In principle, matter should have a “gravitational index of refraction”, for much the same reasons that there is for light… but in practice, gravitational interactions with matter are so phenomenally weak that there would be no chance of detecting the difference, except possibly in the earliest moments of the Universe.

You’re missing three 0’s there; 1/200000 of a second

So, if we get a pair of 1m[sup]3[/sup] lead cubes on silly strong tether 1km apart, and spin them at 200,000 times a second, we could probably get a nice gravity wave going there. Nice in that you might be able to measure it with enough resolution on its phase that you could tell how fast the wave was traveling.

Clearly we can only imagine doing this in space. Maybe at a Lagrange point. Obviously the engineering is simply an exercise for the reader. (I’ll be free for my trip to Stockholm anytime you ask.)

I’m amazed we can’t detect gravity waves from this:

Red Dwarf orbiting a black hole at 2 million km / h (!!!)

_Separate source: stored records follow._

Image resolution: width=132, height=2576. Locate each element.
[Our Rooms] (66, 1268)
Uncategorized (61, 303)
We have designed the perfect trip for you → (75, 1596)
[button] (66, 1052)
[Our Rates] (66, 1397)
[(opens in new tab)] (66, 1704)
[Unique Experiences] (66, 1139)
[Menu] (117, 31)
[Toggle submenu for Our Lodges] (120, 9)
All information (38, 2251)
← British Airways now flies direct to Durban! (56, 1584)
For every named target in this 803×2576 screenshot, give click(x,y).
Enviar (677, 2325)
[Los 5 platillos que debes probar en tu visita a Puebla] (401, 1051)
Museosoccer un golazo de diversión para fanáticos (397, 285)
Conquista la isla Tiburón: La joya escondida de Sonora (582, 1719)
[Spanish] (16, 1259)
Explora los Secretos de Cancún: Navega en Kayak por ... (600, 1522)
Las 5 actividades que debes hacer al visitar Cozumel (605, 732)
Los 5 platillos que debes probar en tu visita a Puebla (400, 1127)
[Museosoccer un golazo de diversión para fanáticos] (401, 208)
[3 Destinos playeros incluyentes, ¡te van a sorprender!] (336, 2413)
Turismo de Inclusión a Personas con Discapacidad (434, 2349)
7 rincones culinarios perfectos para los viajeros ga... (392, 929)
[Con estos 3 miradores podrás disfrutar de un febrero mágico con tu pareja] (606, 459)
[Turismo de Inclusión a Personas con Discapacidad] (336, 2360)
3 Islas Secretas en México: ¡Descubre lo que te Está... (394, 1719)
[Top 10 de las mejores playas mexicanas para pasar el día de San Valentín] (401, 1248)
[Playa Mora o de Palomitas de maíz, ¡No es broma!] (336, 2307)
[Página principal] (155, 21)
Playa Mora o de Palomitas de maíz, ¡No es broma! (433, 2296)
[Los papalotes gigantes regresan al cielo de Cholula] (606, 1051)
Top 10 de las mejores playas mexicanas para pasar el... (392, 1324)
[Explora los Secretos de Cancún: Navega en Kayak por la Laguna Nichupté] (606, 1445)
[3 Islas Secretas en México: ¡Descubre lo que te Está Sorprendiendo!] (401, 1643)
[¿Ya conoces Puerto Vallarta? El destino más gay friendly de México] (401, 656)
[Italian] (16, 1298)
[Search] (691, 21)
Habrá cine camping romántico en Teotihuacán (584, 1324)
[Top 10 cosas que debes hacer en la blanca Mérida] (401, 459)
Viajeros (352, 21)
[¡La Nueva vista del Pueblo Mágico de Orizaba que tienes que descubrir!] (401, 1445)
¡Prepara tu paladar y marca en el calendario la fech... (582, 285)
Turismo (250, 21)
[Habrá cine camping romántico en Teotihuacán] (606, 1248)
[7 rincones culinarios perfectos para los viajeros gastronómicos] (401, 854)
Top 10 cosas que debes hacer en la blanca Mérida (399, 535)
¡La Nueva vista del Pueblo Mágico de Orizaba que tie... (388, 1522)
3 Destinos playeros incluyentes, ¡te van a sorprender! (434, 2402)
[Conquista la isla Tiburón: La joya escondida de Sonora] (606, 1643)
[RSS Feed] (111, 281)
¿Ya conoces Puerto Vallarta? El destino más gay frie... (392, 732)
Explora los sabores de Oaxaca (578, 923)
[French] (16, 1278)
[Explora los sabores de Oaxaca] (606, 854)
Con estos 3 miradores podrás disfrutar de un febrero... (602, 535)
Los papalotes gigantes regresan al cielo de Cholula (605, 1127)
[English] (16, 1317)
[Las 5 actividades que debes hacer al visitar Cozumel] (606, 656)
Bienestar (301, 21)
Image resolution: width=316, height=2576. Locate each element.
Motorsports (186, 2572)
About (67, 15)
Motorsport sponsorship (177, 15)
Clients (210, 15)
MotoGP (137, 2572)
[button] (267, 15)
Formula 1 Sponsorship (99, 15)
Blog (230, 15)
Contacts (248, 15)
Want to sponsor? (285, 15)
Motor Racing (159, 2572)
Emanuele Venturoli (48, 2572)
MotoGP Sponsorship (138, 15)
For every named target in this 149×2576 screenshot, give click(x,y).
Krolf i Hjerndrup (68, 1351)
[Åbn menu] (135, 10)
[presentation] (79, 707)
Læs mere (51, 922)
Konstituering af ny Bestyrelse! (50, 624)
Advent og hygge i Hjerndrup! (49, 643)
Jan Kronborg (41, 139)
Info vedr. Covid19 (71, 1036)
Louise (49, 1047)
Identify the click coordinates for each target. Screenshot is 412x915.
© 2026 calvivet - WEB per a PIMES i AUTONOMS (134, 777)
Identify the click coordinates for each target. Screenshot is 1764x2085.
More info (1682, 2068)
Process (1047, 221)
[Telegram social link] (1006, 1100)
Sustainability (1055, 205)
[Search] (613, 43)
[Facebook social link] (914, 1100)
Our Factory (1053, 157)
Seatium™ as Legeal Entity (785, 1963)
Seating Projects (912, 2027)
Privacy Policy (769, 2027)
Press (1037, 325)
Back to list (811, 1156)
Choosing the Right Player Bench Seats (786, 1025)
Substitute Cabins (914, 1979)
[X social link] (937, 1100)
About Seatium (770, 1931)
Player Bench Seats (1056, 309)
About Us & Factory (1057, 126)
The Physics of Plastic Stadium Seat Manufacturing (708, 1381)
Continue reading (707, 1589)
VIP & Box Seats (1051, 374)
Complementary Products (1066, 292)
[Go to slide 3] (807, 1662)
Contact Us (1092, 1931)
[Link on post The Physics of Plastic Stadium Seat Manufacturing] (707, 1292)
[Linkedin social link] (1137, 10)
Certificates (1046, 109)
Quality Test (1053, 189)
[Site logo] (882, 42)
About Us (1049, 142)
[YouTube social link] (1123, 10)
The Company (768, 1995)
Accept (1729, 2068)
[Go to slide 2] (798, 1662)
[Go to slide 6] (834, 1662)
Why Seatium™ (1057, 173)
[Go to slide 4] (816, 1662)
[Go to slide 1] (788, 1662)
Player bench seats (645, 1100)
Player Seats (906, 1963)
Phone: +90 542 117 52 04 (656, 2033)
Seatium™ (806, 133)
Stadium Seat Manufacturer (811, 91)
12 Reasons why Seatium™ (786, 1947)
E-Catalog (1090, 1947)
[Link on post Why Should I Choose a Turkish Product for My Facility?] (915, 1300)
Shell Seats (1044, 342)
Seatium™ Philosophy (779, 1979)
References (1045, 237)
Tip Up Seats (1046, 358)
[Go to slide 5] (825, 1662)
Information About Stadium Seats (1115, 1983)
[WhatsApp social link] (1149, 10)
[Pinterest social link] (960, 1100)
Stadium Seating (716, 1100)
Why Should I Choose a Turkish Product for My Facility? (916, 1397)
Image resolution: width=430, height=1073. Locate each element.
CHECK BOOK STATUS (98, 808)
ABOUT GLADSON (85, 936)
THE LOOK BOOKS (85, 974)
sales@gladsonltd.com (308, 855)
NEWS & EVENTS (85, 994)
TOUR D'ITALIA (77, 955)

The frequency of that system (1 orbit per 2.4 hours) is far too low to be detected by LIGO or similar detectors, and far too high to be detected via pulsar timing arrays, which are the only two methods currently being used to attempt to detect gravitational waves. It probably could be detected, and easily, by something like LISA (a space-based gravitational wave detector), but unfortunately LISA got cancelled some years back. There are actually a fair number of known systems that LISA would have been able to detect nearly immediately after being activated, which was one of the big selling points for the project: By comparison, while there are many hypothetical events which should be detectable by LIGO, we don’t really have a good handle on how common any of those events are, nor where or when they are, so it takes a lot more data to pick them out of the noise even if they do occur.

Just a nitpick but mass appearing ex nihilo is one theory for the Big Bang and also the mechanism for Hawking radiation / decay.

There are no theories for the origins of the Big Bang. There aren’t even any hypotheses. At best, there are vague handwavy guesses.

And Hawking radiation isn’t ex nihilo; the mass comes from the black hole.